Rows of pointing data
● ● ● ● ●
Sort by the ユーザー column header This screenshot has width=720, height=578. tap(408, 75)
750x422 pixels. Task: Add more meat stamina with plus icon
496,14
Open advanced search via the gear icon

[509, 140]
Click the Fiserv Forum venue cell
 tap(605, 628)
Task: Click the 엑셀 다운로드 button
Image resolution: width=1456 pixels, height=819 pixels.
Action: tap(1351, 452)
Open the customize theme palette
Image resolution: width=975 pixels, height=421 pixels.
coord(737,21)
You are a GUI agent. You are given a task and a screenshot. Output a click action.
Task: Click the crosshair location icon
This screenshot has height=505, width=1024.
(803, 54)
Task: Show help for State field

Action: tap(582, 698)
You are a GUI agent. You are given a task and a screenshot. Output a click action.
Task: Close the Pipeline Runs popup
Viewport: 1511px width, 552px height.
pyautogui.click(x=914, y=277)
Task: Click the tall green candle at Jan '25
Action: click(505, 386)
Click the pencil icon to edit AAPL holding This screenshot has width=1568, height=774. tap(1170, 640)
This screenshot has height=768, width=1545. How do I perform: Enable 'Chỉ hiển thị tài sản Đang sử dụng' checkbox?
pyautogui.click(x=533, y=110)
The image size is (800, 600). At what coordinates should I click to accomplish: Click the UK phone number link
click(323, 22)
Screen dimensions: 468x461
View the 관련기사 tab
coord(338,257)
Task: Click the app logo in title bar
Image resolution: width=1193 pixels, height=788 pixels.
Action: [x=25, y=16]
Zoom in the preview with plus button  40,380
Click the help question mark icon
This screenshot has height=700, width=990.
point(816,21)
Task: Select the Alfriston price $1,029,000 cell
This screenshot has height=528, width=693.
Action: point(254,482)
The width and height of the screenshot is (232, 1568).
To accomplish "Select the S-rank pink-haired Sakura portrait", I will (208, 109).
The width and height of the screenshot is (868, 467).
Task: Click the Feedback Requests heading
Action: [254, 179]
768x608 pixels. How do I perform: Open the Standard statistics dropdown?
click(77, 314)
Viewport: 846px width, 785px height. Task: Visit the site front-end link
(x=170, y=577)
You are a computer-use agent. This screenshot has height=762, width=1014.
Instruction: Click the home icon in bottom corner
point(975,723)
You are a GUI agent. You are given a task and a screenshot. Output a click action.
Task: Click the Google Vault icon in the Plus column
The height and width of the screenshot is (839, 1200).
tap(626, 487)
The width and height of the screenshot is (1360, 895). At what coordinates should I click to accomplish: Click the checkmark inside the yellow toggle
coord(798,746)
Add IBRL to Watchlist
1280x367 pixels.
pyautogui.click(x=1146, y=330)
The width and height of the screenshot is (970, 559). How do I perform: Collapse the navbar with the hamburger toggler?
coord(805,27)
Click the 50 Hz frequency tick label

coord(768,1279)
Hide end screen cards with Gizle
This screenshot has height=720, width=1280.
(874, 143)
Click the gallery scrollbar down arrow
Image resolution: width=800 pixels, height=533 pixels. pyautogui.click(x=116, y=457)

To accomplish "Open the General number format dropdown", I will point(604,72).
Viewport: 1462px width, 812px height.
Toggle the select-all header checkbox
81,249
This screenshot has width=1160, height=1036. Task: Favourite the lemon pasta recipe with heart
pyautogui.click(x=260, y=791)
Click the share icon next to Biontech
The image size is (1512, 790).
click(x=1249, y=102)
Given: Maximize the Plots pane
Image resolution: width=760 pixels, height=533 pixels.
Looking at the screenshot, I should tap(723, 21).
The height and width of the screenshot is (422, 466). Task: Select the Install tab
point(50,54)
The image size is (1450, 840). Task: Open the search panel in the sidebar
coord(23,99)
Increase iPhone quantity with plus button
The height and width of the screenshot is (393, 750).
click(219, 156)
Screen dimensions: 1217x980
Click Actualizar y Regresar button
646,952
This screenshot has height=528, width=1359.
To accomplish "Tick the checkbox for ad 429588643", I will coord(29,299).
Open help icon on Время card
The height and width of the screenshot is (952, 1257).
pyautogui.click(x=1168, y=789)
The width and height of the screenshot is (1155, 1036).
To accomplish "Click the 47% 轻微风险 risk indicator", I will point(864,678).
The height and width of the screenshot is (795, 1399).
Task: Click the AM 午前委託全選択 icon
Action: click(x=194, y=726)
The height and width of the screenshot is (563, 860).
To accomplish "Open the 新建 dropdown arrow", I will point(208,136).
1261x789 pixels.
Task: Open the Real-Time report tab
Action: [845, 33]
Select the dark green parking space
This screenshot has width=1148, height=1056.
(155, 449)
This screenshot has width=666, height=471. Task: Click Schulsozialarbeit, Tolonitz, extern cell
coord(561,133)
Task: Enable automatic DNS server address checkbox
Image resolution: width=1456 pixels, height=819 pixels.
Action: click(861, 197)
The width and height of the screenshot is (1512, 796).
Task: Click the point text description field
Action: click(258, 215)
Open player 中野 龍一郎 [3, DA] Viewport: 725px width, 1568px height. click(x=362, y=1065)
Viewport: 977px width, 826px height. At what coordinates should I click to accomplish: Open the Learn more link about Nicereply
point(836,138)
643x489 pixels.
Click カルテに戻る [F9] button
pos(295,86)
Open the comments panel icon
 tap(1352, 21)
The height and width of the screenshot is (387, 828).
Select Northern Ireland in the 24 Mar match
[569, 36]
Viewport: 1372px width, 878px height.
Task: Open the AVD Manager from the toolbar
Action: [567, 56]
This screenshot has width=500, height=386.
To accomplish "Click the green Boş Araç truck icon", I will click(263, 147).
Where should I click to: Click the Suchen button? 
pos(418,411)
● ● ● ● ●
Exercise directions:
Extract every line of the entries above and reproduce each one character for character.

Response:
Sort by the ユーザー column header This screenshot has width=720, height=578. tap(408, 75)
750x422 pixels. Task: Add more meat stamina with plus icon
496,14
Open advanced search via the gear icon

[509, 140]
Click the Fiserv Forum venue cell
 tap(605, 628)
Task: Click the 엑셀 다운로드 button
Image resolution: width=1456 pixels, height=819 pixels.
Action: tap(1351, 452)
Open the customize theme palette
Image resolution: width=975 pixels, height=421 pixels.
coord(737,21)
You are a GUI agent. You are given a task and a screenshot. Output a click action.
Task: Click the crosshair location icon
This screenshot has height=505, width=1024.
(803, 54)
Task: Show help for State field

Action: tap(582, 698)
You are a GUI agent. You are given a task and a screenshot. Output a click action.
Task: Close the Pipeline Runs popup
Viewport: 1511px width, 552px height.
pyautogui.click(x=914, y=277)
Task: Click the tall green candle at Jan '25
Action: click(505, 386)
Click the pencil icon to edit AAPL holding This screenshot has width=1568, height=774. tap(1170, 640)
This screenshot has height=768, width=1545. How do I perform: Enable 'Chỉ hiển thị tài sản Đang sử dụng' checkbox?
pyautogui.click(x=533, y=110)
The image size is (800, 600). At what coordinates should I click to accomplish: Click the UK phone number link
click(323, 22)
Screen dimensions: 468x461
View the 관련기사 tab
coord(338,257)
Task: Click the app logo in title bar
Image resolution: width=1193 pixels, height=788 pixels.
Action: [x=25, y=16]
Zoom in the preview with plus button  40,380
Click the help question mark icon
This screenshot has height=700, width=990.
point(816,21)
Task: Select the Alfriston price $1,029,000 cell
This screenshot has height=528, width=693.
Action: point(254,482)
The width and height of the screenshot is (232, 1568).
To accomplish "Select the S-rank pink-haired Sakura portrait", I will (208, 109).
The width and height of the screenshot is (868, 467).
Task: Click the Feedback Requests heading
Action: [254, 179]
768x608 pixels. How do I perform: Open the Standard statistics dropdown?
click(77, 314)
Viewport: 846px width, 785px height. Task: Visit the site front-end link
(x=170, y=577)
You are a computer-use agent. This screenshot has height=762, width=1014.
Instruction: Click the home icon in bottom corner
point(975,723)
You are a GUI agent. You are given a task and a screenshot. Output a click action.
Task: Click the Google Vault icon in the Plus column
The height and width of the screenshot is (839, 1200).
tap(626, 487)
The width and height of the screenshot is (1360, 895). At what coordinates should I click to accomplish: Click the checkmark inside the yellow toggle
coord(798,746)
Add IBRL to Watchlist
1280x367 pixels.
pyautogui.click(x=1146, y=330)
The width and height of the screenshot is (970, 559). How do I perform: Collapse the navbar with the hamburger toggler?
coord(805,27)
Click the 50 Hz frequency tick label

coord(768,1279)
Hide end screen cards with Gizle
This screenshot has height=720, width=1280.
(874, 143)
Click the gallery scrollbar down arrow
Image resolution: width=800 pixels, height=533 pixels. pyautogui.click(x=116, y=457)

To accomplish "Open the General number format dropdown", I will point(604,72).
Viewport: 1462px width, 812px height.
Toggle the select-all header checkbox
81,249
This screenshot has width=1160, height=1036. Task: Favourite the lemon pasta recipe with heart
pyautogui.click(x=260, y=791)
Click the share icon next to Biontech
The image size is (1512, 790).
click(x=1249, y=102)
Given: Maximize the Plots pane
Image resolution: width=760 pixels, height=533 pixels.
Looking at the screenshot, I should tap(723, 21).
The height and width of the screenshot is (422, 466). Task: Select the Install tab
point(50,54)
The image size is (1450, 840). Task: Open the search panel in the sidebar
coord(23,99)
Increase iPhone quantity with plus button
The height and width of the screenshot is (393, 750).
click(219, 156)
Screen dimensions: 1217x980
Click Actualizar y Regresar button
646,952
This screenshot has height=528, width=1359.
To accomplish "Tick the checkbox for ad 429588643", I will coord(29,299).
Open help icon on Время card
The height and width of the screenshot is (952, 1257).
pyautogui.click(x=1168, y=789)
The width and height of the screenshot is (1155, 1036).
To accomplish "Click the 47% 轻微风险 risk indicator", I will point(864,678).
The height and width of the screenshot is (795, 1399).
Task: Click the AM 午前委託全選択 icon
Action: click(x=194, y=726)
The height and width of the screenshot is (563, 860).
To accomplish "Open the 新建 dropdown arrow", I will point(208,136).
1261x789 pixels.
Task: Open the Real-Time report tab
Action: [845, 33]
Select the dark green parking space
This screenshot has width=1148, height=1056.
(155, 449)
This screenshot has width=666, height=471. Task: Click Schulsozialarbeit, Tolonitz, extern cell
coord(561,133)
Task: Enable automatic DNS server address checkbox
Image resolution: width=1456 pixels, height=819 pixels.
Action: click(861, 197)
The width and height of the screenshot is (1512, 796).
Task: Click the point text description field
Action: click(258, 215)
Open player 中野 龍一郎 [3, DA] Viewport: 725px width, 1568px height. click(x=362, y=1065)
Viewport: 977px width, 826px height. At what coordinates should I click to accomplish: Open the Learn more link about Nicereply
point(836,138)
643x489 pixels.
Click カルテに戻る [F9] button
pos(295,86)
Open the comments panel icon
 tap(1352, 21)
The height and width of the screenshot is (387, 828).
Select Northern Ireland in the 24 Mar match
[569, 36]
Viewport: 1372px width, 878px height.
Task: Open the AVD Manager from the toolbar
Action: [567, 56]
This screenshot has width=500, height=386.
To accomplish "Click the green Boş Araç truck icon", I will click(263, 147).
Where should I click to: Click the Suchen button? 
pos(418,411)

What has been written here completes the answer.